Quick question: did you find any one channel outperformed the others for your first 10 users?

Nika

I think that it was a mixture of speaking about minimalist phone – sharing that information with the closest ones (so real connections), good ASO, and social media ads.

James Stokes

Genuinely asking myself the same question right now. I am launching on Product Hunt this Tuesday and have not hit 100 users yet.

What I am doing in the run-up: posting daily on LinkedIn, commenting in Product Hunt forums every day to build presence, posting in Facebook groups and being honest about the story behind why I built it.

The story seems to resonate most. Not the features. Not the price. The why.

Red Flag AI Pro is a marketing compliance scanner — built after I got personally ripped off one too many times. That angle is getting more traction than anything technical I post.

Ask me again on Wednesday how it went. 😄

Active now at a discount. Full launch Tuesday on Product Hunt. 🚩

Jim Jeffers

The biggest post-PH lift I’ve seen is usually from turning the launch into a follow-up map, not treating it as a one-day channel.

A few useful buckets:

1. People who commented with objections → write the sharper FAQ / comparison page.

2. People who upvoted but didn’t sign up → ask what was unclear, not “please try it.”

3. Makers in adjacent tools → trade very specific feedback, because they understand the workflow pain.

4. Repeated phrases in comments → use those words in the next landing-page iteration.

So my vote is: community/comment follow-up first, then the niche channel where those exact phrases already show up. Reddit, directories, LinkedIn, etc. work better once the PH launch has told you which pain language is actually landing.

Alper Tayfur

@wasil_abdal I think the best post-PH channel depends on what the launch teaches you.
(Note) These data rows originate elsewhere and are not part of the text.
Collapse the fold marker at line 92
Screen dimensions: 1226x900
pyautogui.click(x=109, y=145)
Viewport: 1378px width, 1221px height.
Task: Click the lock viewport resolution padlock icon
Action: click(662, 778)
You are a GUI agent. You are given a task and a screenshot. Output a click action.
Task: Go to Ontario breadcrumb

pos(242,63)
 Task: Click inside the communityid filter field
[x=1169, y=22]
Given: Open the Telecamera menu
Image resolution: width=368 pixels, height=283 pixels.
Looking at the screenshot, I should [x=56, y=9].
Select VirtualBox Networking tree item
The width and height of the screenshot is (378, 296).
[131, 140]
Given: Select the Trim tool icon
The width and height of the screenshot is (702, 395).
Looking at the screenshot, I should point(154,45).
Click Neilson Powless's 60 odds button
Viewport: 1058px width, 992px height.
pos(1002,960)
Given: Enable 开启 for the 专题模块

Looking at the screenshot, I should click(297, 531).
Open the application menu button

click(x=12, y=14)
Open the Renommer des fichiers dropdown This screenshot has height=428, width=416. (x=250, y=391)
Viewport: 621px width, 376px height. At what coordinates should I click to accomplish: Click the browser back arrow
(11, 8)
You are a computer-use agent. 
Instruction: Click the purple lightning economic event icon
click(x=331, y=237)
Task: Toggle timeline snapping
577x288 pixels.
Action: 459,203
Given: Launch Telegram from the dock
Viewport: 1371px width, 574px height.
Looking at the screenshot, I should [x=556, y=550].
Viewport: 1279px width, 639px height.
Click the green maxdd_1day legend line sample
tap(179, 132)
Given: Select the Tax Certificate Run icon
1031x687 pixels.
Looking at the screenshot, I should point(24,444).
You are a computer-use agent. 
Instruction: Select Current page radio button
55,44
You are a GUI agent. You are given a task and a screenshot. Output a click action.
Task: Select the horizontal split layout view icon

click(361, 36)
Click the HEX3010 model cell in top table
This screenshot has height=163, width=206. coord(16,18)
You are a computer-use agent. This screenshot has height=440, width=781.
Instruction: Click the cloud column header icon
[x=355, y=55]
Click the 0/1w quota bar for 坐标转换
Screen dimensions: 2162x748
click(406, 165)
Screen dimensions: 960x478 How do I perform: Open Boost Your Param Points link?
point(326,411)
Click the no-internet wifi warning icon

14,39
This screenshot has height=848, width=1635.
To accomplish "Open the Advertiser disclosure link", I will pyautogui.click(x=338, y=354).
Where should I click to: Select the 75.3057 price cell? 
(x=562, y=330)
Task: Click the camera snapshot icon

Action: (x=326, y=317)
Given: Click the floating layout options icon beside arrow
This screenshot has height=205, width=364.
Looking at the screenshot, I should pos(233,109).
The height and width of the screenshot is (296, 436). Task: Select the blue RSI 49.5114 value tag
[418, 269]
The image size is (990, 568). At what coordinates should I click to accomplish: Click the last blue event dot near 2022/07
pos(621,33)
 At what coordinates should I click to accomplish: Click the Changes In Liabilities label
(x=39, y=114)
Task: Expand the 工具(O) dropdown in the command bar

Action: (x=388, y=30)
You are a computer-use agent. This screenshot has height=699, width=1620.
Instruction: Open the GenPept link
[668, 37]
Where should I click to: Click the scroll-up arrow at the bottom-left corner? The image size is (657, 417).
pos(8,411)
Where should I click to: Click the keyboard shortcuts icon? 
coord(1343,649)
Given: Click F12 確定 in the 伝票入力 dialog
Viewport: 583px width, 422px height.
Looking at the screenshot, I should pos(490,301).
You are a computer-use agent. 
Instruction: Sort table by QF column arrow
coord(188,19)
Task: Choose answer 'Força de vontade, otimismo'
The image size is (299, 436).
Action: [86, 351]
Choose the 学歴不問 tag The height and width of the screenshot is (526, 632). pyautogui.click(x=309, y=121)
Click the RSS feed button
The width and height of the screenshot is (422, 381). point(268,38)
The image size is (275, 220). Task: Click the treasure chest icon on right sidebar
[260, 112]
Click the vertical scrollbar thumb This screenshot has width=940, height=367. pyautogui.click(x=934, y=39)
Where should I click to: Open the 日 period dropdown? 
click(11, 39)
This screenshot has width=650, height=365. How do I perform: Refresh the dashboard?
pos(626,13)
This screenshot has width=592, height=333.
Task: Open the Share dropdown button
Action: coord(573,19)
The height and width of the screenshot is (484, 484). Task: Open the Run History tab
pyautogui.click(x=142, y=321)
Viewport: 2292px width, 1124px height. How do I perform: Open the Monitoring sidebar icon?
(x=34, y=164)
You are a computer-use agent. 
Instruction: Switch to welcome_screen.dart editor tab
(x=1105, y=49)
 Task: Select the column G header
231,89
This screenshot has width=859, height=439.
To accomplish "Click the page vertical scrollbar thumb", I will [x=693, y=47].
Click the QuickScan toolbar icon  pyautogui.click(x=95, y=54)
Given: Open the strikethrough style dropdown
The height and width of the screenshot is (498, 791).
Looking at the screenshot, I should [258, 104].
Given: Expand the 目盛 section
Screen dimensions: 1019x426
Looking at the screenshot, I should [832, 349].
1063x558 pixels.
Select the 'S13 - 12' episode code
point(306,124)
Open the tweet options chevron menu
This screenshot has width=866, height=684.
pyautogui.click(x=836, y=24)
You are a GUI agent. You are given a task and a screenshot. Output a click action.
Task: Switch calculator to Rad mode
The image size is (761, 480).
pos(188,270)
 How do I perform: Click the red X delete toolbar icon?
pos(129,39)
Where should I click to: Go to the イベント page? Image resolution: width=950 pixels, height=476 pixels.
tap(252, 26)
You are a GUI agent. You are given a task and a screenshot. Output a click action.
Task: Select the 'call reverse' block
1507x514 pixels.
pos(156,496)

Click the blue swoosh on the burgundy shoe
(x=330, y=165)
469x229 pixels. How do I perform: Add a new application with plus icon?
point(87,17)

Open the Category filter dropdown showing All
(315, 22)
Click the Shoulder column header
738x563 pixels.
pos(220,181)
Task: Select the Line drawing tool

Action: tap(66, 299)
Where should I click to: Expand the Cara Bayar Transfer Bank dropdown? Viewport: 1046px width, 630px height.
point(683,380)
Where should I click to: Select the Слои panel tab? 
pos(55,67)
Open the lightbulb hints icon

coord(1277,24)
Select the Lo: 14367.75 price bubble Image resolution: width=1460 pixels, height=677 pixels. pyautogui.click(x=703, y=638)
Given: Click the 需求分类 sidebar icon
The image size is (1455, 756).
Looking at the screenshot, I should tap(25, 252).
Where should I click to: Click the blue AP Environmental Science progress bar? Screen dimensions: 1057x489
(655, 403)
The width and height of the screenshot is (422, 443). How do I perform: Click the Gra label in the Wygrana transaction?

The comments and objections can become a map: what to explain better, which communities to test next, and which pain language actually resonates before you push harder on distribution.

Farrukh Butt

Founder-led outreach worked better than anything else for me. Product Hunt gives the initial visibility, but the real traction usually comes from personally following up with people who showed interest and turning that attention into conversations.